Home > Article > Backend Development > [PHP] A simple and wonderful way to get the length of Chinese string_PHP tutorial
When I was writing the form validation class of the framework tonight, I needed to determine whether the length of a certain string was within a specified range. Naturally, I thought of the strlen function in PHP.
$str = 'Hello world!';
echo strlen($str); // Output 12
However, among the functions that come with PHP, strlen and mb_strlen both calculate the length by calculating the number of bytes occupied by the string. Under different encoding conditions, the number of bytes occupied by Chinese is different.

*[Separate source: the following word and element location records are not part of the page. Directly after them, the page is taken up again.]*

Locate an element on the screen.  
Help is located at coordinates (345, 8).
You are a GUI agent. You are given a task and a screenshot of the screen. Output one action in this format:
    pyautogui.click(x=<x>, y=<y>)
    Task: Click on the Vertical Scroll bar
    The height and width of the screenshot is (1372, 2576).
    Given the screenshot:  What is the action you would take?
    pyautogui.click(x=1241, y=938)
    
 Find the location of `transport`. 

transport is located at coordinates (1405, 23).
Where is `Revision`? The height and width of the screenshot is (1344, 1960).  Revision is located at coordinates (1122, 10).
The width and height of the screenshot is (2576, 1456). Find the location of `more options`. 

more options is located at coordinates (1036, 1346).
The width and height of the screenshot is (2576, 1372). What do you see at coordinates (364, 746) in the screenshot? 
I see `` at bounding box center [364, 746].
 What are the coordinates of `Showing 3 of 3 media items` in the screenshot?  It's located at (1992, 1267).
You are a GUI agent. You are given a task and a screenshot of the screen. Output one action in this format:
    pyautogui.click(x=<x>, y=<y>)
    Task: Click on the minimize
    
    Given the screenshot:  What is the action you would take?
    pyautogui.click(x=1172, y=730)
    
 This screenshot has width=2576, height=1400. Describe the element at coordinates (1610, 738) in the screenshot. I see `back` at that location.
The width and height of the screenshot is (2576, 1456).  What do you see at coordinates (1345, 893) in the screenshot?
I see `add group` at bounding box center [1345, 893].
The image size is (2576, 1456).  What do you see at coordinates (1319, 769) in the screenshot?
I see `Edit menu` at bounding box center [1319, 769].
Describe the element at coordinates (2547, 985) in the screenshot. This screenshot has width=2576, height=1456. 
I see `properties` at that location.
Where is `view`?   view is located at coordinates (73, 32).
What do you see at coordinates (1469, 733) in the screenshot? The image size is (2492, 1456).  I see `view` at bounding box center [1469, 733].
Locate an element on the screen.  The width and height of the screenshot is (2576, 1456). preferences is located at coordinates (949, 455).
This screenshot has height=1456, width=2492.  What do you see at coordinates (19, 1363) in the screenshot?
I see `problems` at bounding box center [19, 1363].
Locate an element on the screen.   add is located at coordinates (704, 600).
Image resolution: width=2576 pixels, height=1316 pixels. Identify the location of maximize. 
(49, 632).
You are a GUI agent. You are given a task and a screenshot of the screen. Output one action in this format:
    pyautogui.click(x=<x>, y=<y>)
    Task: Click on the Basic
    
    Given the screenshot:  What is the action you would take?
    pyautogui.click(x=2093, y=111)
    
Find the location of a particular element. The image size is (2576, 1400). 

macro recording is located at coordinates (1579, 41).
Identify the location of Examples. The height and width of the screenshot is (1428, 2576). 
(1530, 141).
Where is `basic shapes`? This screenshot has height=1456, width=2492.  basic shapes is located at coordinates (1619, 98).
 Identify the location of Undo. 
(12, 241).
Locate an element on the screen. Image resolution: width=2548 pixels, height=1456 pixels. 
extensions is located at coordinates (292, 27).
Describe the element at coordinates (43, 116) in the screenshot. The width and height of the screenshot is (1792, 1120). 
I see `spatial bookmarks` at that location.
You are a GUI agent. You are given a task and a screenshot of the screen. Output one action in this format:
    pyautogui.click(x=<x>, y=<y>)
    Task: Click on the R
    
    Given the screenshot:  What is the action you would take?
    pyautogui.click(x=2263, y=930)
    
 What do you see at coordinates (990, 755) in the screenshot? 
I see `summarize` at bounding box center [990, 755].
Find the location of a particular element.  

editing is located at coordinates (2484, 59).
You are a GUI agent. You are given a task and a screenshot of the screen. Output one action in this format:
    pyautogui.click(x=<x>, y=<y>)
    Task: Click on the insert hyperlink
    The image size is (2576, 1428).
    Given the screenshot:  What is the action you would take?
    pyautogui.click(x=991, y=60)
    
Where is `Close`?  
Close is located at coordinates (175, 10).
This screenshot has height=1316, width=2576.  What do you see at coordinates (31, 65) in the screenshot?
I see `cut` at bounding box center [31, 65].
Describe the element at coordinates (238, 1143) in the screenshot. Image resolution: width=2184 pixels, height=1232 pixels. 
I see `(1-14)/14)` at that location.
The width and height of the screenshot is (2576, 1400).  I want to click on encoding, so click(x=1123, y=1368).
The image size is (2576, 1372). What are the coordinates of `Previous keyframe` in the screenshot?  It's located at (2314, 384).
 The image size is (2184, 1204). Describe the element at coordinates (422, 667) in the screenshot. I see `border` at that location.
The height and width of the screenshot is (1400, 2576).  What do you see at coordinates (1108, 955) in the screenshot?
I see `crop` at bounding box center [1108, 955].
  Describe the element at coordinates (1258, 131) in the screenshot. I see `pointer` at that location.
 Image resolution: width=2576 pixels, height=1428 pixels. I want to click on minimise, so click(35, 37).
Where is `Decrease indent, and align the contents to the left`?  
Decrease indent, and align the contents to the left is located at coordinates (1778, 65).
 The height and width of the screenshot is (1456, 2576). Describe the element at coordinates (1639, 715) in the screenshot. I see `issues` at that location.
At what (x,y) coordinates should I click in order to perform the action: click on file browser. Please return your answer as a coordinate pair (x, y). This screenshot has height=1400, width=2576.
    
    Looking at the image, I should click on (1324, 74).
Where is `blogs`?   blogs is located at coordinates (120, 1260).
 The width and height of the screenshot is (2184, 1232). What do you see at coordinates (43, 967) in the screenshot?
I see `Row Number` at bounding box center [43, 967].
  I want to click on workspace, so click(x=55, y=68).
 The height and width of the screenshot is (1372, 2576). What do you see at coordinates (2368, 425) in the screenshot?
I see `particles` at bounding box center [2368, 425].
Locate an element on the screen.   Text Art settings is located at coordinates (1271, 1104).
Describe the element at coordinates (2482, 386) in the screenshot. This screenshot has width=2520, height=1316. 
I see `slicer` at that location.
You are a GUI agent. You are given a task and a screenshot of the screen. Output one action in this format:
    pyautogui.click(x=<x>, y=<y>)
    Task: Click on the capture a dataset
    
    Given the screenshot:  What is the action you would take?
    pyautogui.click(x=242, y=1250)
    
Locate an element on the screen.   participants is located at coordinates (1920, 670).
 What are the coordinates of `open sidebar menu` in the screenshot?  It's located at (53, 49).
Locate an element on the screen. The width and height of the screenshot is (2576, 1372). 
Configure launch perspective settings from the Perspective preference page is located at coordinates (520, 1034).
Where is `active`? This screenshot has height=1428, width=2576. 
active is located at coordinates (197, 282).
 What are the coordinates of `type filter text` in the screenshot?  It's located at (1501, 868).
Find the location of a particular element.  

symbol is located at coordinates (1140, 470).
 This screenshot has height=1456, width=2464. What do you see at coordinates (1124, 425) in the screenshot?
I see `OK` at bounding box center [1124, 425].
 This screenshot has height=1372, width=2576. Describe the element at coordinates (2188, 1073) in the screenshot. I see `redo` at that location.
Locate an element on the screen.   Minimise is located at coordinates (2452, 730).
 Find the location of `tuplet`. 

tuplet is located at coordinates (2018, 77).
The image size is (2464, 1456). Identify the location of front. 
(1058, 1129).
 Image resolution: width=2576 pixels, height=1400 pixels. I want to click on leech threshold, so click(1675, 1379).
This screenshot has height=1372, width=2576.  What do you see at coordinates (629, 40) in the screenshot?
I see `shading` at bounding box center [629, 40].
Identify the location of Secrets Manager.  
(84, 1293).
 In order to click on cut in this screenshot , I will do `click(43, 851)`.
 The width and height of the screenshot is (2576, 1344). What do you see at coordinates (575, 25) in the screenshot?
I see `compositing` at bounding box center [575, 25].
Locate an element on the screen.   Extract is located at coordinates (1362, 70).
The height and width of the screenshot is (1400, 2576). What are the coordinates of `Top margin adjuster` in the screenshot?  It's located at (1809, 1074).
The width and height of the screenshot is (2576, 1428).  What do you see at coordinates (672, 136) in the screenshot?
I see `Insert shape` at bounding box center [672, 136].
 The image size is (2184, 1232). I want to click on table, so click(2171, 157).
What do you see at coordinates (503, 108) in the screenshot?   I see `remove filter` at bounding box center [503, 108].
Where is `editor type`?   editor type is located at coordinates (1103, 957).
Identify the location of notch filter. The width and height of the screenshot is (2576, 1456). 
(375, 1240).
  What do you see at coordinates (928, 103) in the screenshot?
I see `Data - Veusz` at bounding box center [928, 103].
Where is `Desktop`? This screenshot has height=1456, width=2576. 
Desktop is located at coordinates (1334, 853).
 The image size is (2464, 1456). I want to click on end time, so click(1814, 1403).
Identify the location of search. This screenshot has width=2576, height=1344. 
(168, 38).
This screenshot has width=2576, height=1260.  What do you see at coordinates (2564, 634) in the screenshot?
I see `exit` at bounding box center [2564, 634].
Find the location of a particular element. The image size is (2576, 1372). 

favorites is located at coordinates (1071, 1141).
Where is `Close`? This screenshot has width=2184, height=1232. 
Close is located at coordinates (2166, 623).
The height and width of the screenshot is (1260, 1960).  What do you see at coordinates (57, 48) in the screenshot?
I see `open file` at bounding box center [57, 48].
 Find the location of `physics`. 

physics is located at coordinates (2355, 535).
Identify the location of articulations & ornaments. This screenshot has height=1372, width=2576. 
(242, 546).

Under GBK/GB2312, Chinese characters occupy 2 bytes, while under UTF-8, Chinese characters occupy 3 bytes.
$str = 'Hello world! ';
echo strlen($str); // Output 12 under GBK or GB2312, output 18 under UTF-8
When we judge the length of a string, we often need to judge the number of characters, not the number of bytes occupied by the string. For example, this PHP code under UTF-8:
$name = 'Zhang Gengchang';
$len = strlen($name);
// Output FALSE, because three Chinese characters occupy 9 bytes under UTF-8
if($len >= 3 && $len <= 8){
echo 'TRUE';
}else{
echo 'FALSE';
}
So is there any convenient and practical way to get the length of a Chinese string? You can use regular rules to calculate the number of Chinese characters, divide by 2 under GBK/GB2312 encoding, divide by 3 under UTF-8 encoding, and finally add the length of the non-Chinese string, but this is too troublesome, WordPress There is a more beautiful piece of code in , refer to it as follows:
$str = 'Hello, world! ';
preg_match_all('/./us', $str, $match);
echo count($match[0]); // Output 9
The idea is to use regular expressions to split the string into single characters, and directly use count to calculate the number of matching characters, which is the result we want.